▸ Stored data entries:
+ + + +

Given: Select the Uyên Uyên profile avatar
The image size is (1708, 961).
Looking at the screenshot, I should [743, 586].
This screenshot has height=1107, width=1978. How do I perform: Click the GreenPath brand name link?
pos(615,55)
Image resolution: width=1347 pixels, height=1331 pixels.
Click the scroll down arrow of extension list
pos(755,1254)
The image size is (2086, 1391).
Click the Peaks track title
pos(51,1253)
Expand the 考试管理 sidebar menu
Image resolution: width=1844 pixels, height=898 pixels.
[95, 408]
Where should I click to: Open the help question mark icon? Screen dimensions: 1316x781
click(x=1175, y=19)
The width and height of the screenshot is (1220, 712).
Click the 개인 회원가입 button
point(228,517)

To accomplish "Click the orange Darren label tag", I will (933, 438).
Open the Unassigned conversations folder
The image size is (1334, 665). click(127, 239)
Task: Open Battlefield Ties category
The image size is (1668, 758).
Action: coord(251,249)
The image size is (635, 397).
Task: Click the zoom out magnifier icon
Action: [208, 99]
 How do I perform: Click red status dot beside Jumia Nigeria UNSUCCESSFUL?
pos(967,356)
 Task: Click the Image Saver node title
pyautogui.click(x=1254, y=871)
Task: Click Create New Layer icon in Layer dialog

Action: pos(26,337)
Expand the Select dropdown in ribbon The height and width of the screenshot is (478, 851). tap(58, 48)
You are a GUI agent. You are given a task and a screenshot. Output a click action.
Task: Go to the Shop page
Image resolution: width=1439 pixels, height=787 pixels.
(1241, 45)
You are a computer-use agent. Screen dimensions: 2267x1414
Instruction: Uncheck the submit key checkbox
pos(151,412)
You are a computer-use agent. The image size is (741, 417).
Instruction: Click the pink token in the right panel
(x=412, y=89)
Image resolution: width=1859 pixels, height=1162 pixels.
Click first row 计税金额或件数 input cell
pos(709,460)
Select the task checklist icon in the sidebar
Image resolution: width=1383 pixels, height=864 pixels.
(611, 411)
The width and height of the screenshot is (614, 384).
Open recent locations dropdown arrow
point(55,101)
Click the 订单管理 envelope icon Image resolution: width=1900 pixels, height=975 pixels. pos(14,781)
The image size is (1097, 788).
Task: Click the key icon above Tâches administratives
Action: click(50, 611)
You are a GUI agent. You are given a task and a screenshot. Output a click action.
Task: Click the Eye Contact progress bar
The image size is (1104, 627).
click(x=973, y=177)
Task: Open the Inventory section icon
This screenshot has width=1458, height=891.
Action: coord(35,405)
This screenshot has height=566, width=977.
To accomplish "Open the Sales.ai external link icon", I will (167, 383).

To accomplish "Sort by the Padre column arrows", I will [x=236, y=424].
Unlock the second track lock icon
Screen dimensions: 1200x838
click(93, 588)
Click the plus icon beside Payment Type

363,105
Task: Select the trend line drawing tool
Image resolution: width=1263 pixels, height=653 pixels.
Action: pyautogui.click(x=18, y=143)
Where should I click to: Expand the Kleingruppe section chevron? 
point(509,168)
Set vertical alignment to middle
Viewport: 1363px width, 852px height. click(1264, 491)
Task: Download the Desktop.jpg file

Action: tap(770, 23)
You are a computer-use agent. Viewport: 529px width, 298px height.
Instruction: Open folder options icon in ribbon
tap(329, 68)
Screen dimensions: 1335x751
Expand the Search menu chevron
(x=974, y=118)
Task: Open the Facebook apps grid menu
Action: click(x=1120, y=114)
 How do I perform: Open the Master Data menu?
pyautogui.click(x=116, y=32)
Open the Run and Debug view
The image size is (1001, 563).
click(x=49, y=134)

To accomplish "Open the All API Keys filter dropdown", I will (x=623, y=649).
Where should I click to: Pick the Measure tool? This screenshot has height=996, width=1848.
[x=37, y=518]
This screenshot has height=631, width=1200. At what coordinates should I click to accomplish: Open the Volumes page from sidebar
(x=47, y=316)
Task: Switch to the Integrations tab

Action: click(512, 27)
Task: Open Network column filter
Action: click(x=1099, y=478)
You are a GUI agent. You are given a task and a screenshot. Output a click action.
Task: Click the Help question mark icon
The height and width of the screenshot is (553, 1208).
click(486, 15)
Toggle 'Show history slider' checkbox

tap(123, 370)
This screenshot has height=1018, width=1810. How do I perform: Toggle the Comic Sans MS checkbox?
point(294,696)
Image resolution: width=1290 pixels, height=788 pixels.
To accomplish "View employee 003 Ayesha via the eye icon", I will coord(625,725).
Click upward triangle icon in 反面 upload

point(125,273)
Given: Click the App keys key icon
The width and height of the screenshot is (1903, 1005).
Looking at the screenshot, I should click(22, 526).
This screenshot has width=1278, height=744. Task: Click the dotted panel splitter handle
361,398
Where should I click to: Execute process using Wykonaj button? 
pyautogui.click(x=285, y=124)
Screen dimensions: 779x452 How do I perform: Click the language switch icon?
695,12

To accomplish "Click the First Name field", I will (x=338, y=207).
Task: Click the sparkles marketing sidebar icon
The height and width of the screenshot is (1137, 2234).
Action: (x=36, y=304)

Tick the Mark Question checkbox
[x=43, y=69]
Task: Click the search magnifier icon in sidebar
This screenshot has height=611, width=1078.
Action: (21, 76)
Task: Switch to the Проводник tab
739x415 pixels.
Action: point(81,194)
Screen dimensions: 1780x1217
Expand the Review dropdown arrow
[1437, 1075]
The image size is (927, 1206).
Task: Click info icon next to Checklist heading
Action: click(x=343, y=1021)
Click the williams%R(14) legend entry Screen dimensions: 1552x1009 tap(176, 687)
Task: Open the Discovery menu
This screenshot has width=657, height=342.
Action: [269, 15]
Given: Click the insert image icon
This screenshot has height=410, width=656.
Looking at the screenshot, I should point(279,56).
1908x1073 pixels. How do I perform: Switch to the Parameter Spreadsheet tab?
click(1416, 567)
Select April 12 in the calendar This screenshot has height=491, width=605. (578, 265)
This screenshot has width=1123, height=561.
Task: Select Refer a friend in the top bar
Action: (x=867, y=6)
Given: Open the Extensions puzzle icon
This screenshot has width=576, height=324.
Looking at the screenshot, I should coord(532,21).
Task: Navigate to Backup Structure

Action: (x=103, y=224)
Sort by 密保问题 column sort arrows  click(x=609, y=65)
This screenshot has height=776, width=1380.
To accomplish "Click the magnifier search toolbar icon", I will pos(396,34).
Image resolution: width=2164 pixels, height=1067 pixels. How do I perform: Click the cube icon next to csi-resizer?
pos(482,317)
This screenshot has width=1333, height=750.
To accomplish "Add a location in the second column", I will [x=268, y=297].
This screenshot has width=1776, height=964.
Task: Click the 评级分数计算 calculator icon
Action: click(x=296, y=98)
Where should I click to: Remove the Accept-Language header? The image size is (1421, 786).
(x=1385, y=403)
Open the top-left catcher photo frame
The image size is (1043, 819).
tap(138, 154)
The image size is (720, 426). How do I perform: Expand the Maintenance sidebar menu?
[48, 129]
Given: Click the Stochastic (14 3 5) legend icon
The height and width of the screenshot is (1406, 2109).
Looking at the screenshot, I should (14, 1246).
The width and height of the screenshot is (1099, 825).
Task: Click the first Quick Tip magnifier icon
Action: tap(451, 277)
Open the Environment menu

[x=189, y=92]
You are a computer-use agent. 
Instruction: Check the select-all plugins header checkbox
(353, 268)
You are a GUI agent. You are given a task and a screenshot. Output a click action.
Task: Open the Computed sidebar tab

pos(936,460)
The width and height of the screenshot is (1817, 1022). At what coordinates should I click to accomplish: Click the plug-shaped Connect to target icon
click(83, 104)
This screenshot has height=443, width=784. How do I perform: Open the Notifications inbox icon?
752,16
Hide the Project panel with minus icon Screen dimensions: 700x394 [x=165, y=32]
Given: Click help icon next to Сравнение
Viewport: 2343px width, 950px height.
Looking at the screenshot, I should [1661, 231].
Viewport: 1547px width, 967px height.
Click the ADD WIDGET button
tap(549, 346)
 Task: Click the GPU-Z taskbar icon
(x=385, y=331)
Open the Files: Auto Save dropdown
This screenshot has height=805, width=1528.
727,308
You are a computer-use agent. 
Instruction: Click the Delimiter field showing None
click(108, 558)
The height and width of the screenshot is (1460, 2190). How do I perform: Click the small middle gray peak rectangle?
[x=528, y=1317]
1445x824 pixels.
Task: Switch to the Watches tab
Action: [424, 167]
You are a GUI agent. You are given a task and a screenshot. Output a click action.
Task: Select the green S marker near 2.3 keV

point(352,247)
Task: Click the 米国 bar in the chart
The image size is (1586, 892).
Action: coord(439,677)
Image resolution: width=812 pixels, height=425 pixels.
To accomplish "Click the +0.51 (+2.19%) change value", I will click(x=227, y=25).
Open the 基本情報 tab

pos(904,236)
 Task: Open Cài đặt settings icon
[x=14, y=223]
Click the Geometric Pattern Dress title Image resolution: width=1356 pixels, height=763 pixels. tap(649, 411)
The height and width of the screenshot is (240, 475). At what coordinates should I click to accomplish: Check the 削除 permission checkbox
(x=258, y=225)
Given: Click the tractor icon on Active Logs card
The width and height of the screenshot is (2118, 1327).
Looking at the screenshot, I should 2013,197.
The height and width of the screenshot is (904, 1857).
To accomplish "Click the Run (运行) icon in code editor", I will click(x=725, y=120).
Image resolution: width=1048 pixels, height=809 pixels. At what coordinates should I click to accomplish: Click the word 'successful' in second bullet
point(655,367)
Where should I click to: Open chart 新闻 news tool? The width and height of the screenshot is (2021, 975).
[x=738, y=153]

+ + + +

▸ EXERCISE AIM:
Only the number is wanted: how many lines in the preceding entries hold the string "legend"?

▸ OUTPUT FOR THIS TASK:
2